# 本文
ご乗車ありがとうございます。
北海道で観光バスの運転手をしているやまやまです。
毎年ゴールデンウィーク近くになると、
冬の間、
通行止めになっていた峠が開通し始めます。
例えば十勝地方の
「然別湖」と「糠平湖」を結ぶ「幌鹿峠」や、
道東の世界自然遺産、
知床半島の付け根にある、
「ウトロ」と「羅臼町」を結ぶ「知床峠」などは、
冬の間は通行止めになるメジャーな峠です。
日本一開通期間の短い国道
また知床峠は日本一開通期間の短い国道として知られています。
毎年10月下旬~4月下旬が
冬季通行止めになるので、
通れる期間がだいたい半年程と、開通期間の短い峠です。
また、開通したての春と、
雪が降り始める秋には、
終日通れるのではなく、
時間規制があるので、
朝夕に通る予定をたてる方は注意が必要です。
この知床峠を通ることが出来ないと、
ぐるっと根北峠を経由して約2時間半、
110キロほど走らなければならないのが、
知床峠が通れると約1時間、
27.3キロで済みます。
知床峠(知床横断道路)は
知床半島の西側にあるウトロと、
東側にある羅臼を結ぶ山岳道路で、
雪が多い為、
毎年工事が出来る期間が半年しかなく、
昭和38年~昭和55年の
17年もかけて作られた道路です。

# データの内容
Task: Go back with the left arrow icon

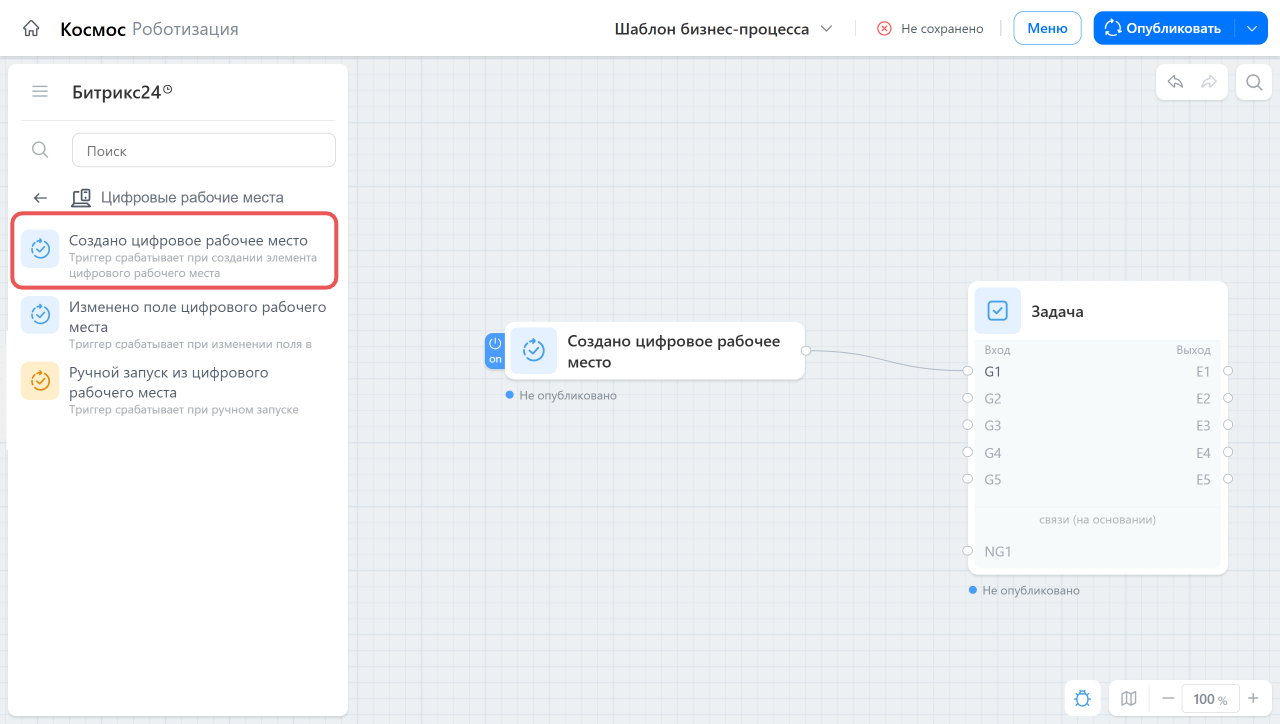Action: [x=41, y=198]
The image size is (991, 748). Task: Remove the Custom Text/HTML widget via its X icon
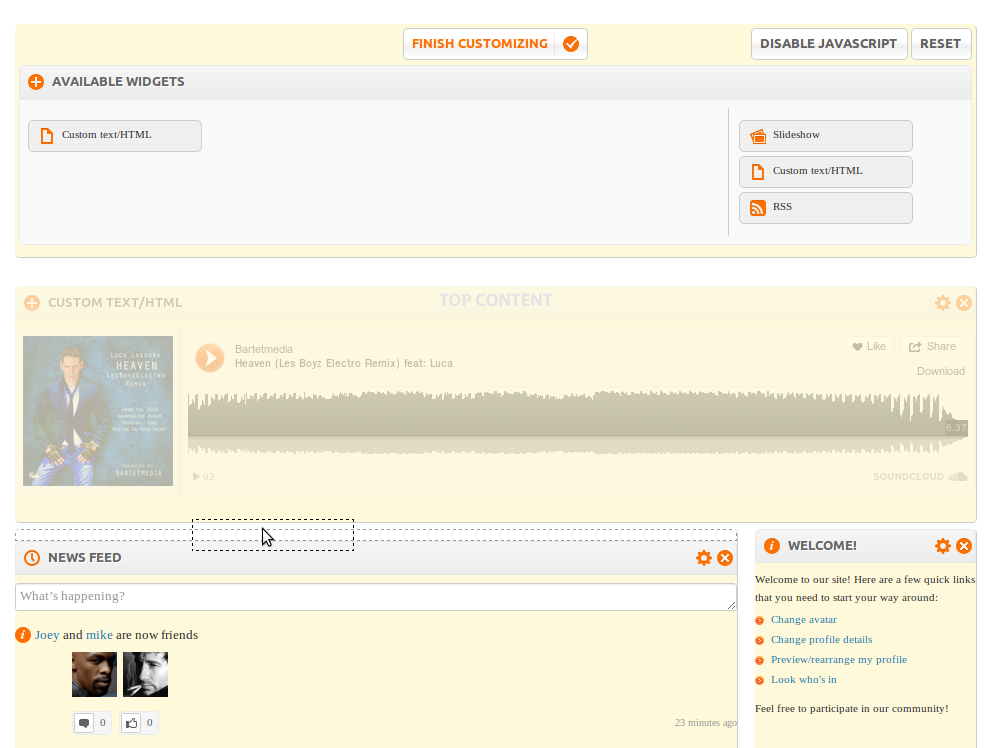tap(964, 303)
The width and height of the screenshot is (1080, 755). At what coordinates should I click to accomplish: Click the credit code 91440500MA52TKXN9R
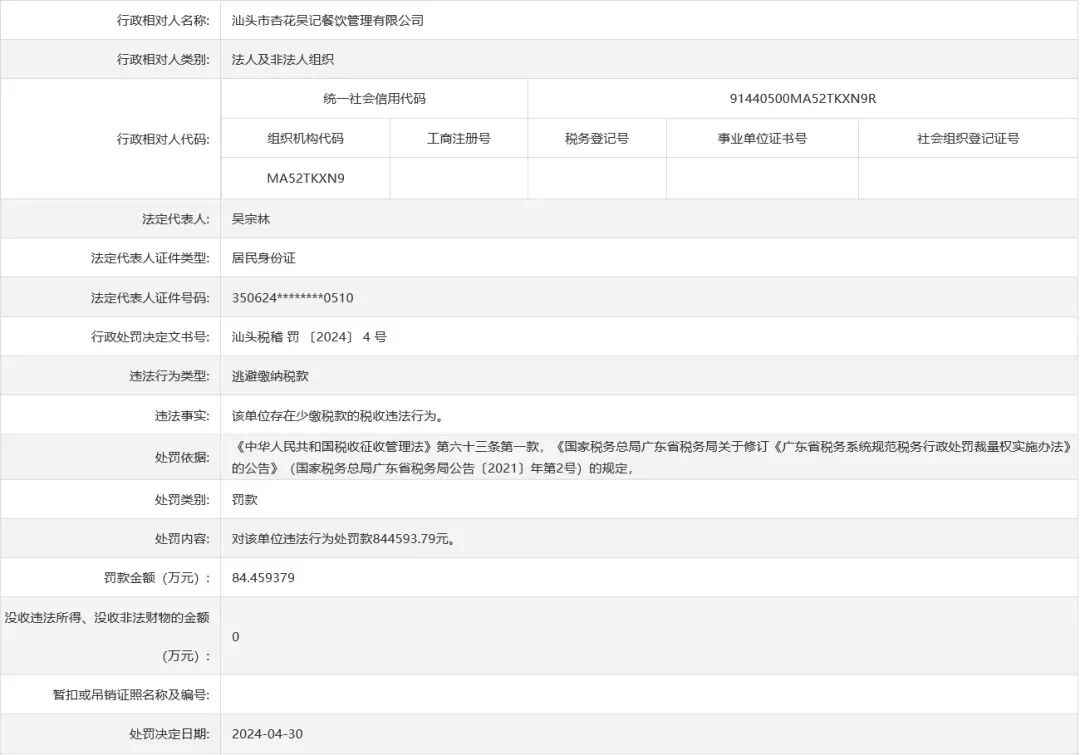803,99
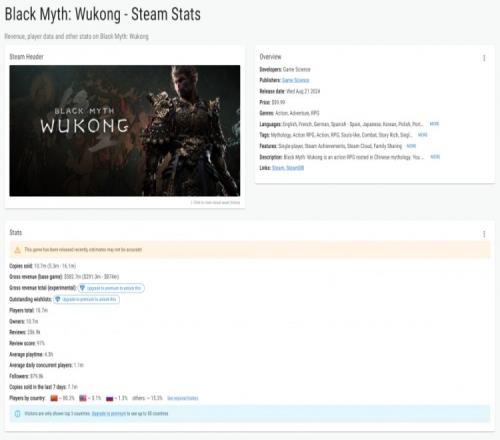500x440 pixels.
Task: Click the link after others percentage in Players by country
Action: coord(183,398)
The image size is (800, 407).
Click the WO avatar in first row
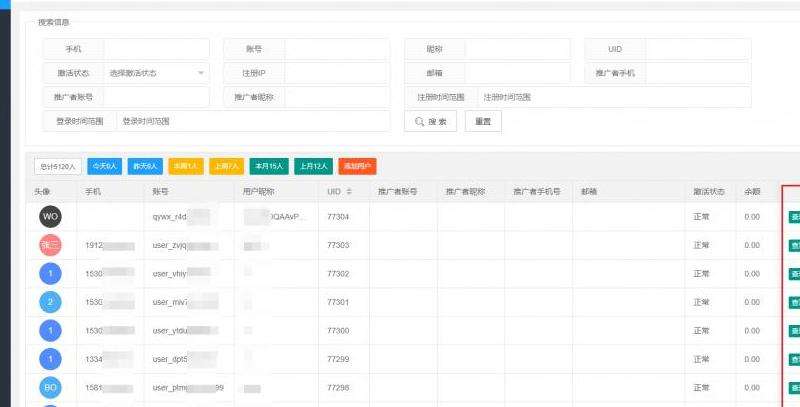50,216
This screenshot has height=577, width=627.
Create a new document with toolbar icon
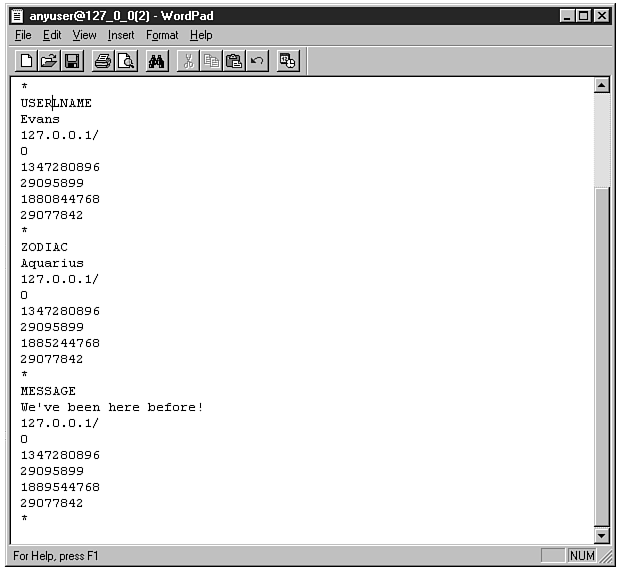pos(27,62)
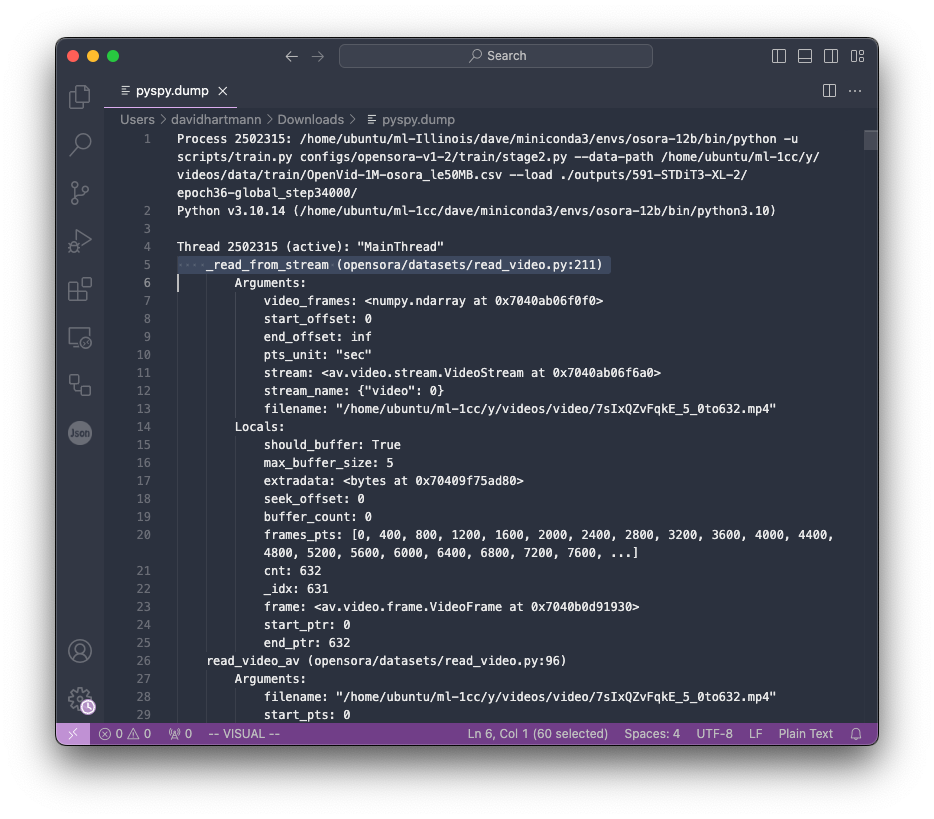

# 解くべき問題
本文によると、知床峠が冬季通行止めになるのは毎年いつからいつまでですか。 答えるときは本文だけを根拠にしてください。

# 想定される解答
毎年10月下旬から4月下旬までです。